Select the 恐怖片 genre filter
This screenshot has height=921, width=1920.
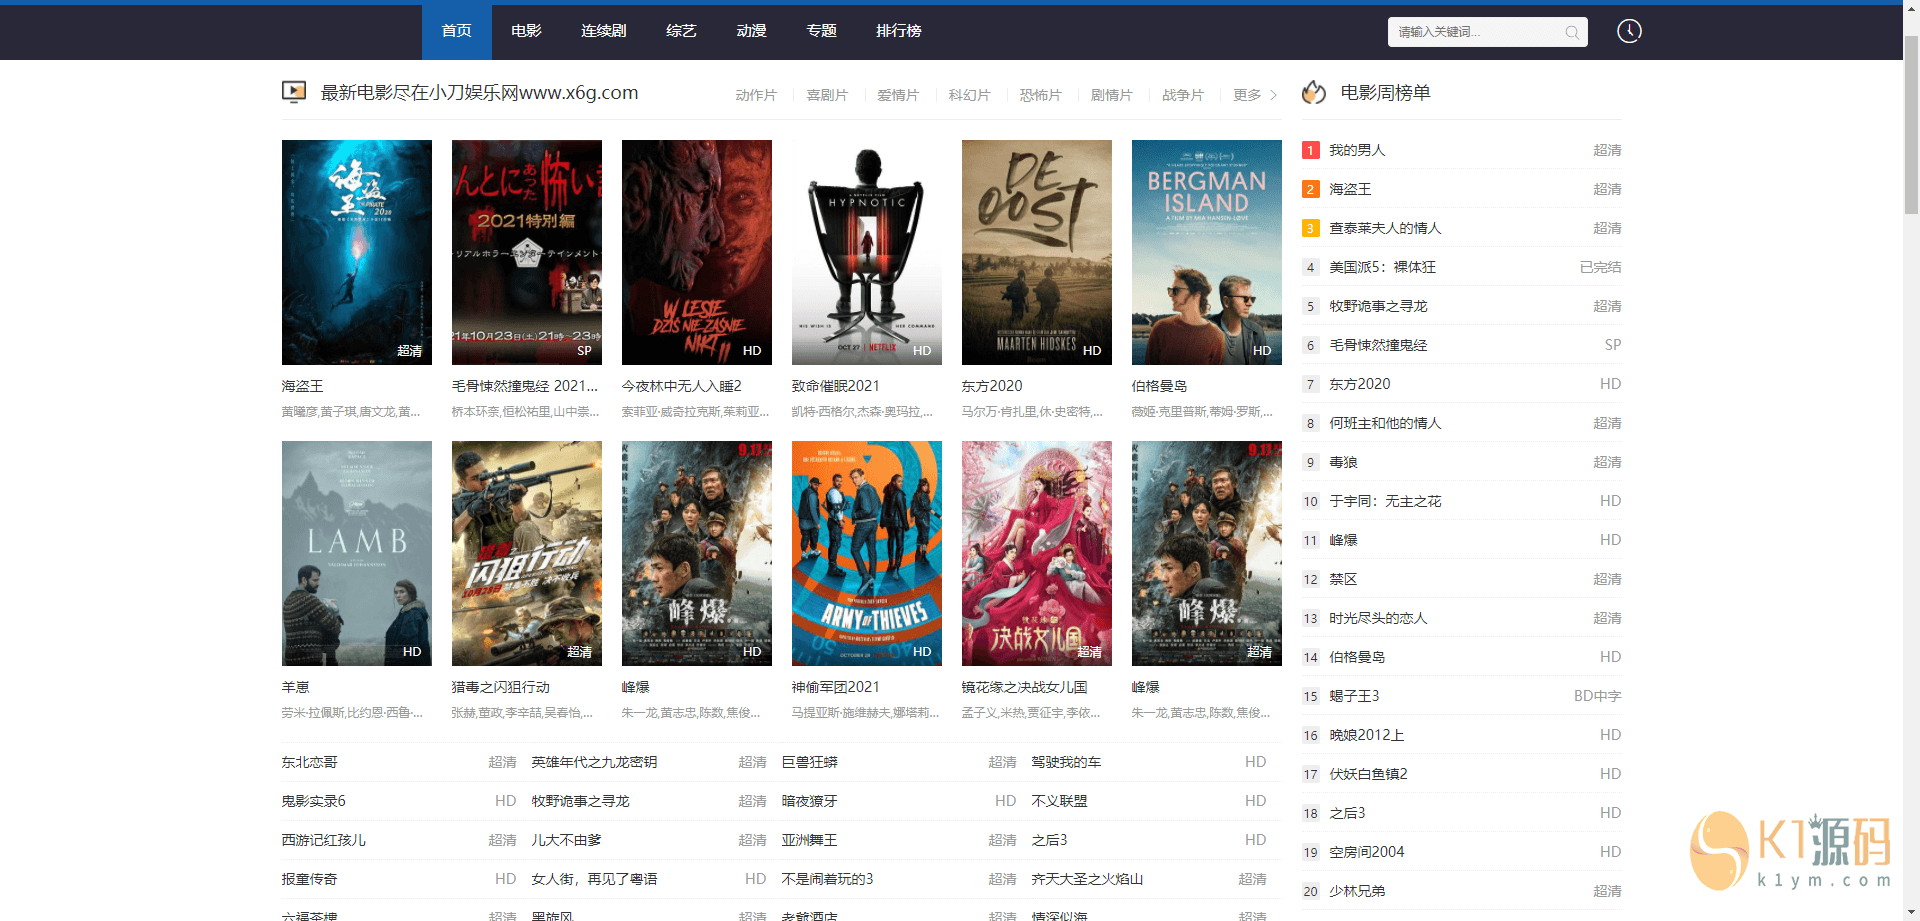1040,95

========================================================================

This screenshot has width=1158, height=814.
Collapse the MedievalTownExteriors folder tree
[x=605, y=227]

========================================================================

Challenge: Rewrite the listing lines from the one containing "This screenshot has width=1158, height=814." through the one containing "[x=605, y=227]", inclusive, as a numbered list with any blank lines omitted.

Expected answer:
1. This screenshot has width=1158, height=814.
2. Collapse the MedievalTownExteriors folder tree
3. [x=605, y=227]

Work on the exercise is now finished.